An aircraft is flying at a height of $3400 \; m$ above the ground. If the angle subtended at a ground observation point by the aircraft positions $10.0 \; s$ apart is $30^{\circ}$,what is the speed in $m/s$ of the aircraft?

$A$ body of mass $0.40 \;kg$ moving initially with a constant speed of $10 \;m s^{-1}$ to the north is subject to a constant force of $8.0 \;N$ directed towards the south for $30 \;s$. Take the instant the force is applied to be $t=0$,the position of the body at that time to be $x=0$,and predict its position at $t=-5 \;s, 25 \;s, 100 \;s$.

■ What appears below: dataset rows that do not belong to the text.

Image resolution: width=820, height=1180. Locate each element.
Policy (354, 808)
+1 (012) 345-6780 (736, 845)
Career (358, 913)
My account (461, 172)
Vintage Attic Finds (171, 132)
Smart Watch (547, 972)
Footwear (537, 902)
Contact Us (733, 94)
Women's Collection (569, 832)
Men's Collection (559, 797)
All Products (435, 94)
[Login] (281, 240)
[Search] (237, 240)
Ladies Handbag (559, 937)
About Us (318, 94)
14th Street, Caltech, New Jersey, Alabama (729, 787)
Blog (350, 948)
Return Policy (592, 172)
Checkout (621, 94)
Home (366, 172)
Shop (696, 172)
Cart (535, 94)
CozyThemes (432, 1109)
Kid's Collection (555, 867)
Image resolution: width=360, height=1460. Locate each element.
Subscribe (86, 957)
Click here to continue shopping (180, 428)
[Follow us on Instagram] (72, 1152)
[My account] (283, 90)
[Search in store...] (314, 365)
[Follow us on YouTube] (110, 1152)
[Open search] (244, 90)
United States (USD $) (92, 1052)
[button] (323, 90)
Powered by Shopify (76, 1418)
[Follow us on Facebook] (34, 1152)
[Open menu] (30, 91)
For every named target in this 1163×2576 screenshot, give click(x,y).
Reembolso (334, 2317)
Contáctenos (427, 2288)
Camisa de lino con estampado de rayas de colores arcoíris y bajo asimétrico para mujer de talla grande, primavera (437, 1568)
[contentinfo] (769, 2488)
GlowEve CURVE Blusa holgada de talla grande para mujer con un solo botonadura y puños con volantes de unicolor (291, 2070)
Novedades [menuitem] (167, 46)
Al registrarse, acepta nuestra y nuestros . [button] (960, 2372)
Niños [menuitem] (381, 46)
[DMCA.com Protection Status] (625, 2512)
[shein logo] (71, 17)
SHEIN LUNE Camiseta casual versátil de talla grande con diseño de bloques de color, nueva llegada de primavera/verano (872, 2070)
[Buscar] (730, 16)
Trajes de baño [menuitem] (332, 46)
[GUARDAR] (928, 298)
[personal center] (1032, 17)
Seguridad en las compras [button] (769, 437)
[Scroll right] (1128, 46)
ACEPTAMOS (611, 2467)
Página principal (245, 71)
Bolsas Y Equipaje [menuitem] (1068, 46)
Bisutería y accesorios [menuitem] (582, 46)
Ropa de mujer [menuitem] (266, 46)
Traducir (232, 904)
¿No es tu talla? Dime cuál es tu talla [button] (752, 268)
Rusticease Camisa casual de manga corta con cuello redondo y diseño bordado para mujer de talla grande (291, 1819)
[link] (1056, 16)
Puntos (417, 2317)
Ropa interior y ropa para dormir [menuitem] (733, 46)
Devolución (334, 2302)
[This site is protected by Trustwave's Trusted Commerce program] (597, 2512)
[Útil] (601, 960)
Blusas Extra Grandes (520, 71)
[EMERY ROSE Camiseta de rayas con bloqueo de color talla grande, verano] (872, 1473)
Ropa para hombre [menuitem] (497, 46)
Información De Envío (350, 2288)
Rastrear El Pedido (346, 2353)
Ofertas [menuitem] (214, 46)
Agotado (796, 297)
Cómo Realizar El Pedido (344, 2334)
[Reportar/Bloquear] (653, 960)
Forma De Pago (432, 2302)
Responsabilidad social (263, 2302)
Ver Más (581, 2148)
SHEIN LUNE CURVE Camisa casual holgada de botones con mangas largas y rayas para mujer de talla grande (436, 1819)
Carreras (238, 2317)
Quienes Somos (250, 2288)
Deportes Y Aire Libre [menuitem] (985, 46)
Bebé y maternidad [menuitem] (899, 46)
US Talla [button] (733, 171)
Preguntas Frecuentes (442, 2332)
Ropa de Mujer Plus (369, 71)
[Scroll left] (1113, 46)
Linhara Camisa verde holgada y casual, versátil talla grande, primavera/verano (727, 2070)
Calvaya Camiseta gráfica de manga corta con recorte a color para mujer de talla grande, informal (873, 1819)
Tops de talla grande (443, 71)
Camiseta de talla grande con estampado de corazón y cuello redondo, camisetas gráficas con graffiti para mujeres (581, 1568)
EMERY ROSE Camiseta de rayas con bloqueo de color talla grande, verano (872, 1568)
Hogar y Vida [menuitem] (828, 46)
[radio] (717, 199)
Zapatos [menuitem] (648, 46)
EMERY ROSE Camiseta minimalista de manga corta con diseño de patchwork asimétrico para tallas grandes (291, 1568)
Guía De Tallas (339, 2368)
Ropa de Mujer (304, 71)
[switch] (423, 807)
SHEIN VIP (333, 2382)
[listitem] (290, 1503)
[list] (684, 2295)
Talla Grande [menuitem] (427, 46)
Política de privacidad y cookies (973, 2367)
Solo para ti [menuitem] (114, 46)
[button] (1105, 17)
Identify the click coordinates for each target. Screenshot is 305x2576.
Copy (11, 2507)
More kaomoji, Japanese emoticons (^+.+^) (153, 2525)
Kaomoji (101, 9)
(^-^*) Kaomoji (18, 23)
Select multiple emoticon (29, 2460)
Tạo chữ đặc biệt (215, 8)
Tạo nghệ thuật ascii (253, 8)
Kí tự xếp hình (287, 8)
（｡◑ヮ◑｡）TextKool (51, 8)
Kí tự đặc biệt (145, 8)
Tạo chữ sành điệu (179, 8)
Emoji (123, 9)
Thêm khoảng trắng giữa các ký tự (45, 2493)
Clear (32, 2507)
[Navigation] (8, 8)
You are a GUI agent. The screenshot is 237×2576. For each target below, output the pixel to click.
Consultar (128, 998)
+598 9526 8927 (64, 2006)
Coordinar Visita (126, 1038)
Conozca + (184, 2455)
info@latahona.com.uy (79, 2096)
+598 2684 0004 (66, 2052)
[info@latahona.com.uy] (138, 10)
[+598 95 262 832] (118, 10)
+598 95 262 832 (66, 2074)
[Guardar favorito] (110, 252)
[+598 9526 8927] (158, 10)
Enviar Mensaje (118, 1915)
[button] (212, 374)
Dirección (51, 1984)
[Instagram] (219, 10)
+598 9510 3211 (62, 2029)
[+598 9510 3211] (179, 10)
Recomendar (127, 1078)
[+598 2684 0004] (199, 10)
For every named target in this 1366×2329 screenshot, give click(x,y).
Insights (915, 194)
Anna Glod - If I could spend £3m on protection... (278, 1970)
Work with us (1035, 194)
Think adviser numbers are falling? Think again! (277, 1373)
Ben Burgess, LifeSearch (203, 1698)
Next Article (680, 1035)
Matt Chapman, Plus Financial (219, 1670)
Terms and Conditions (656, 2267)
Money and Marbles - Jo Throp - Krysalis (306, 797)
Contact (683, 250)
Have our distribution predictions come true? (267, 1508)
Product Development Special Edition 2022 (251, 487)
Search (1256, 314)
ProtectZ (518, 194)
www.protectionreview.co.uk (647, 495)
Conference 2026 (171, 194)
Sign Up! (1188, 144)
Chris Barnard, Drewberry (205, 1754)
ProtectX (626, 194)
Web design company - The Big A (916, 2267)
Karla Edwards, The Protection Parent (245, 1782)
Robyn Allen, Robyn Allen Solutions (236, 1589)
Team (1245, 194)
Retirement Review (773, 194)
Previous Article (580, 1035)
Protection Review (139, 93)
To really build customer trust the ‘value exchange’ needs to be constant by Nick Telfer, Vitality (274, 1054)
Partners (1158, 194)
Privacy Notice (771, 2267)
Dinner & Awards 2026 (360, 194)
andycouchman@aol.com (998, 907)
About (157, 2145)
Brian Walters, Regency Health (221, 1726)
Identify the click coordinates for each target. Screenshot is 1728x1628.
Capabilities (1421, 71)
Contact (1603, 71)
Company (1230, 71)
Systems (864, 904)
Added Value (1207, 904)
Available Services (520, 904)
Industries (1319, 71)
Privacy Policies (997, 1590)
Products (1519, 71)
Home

$A$ drunkard walking in a narrow lane takes $5$ steps forward and $3$ steps backward,followed again by $5$ steps forward and $3$ steps backward,and so on. Each step is $1\; m$ long and requires $1\; s$. Plot the $x-t$ graph of his motion. How long (in $s$) does the drunkard take to fall into a pit $13\; m$ away from the start?

$A$ motorbike starts from rest, attains a velocity of $10 \,m/s$ with an acceleration of $0.5 \,m/s^2$, travels $10 \,km$ with this uniform velocity, and then comes to a halt with a uniform deceleration of $0.2 \,m/s^2$. The total time of travel is: (in $\,s$)

$A$ ball moves one-fourth of a circle of radius $R$ in time $T$. Let $v_1$ and $v_2$ be the magnitudes of mean speed and mean velocity vector. The ratio $\frac{v_1}{v_2}$ will be

$A$ car starts from rest and moves with a constant acceleration of $5 \,m/s^2$ for $10 \,s$ before the driver applies the brake. It then decelerates for $5 \,s$ before coming to rest. The average speed of the car over the entire journey is: (in $\,m/s$)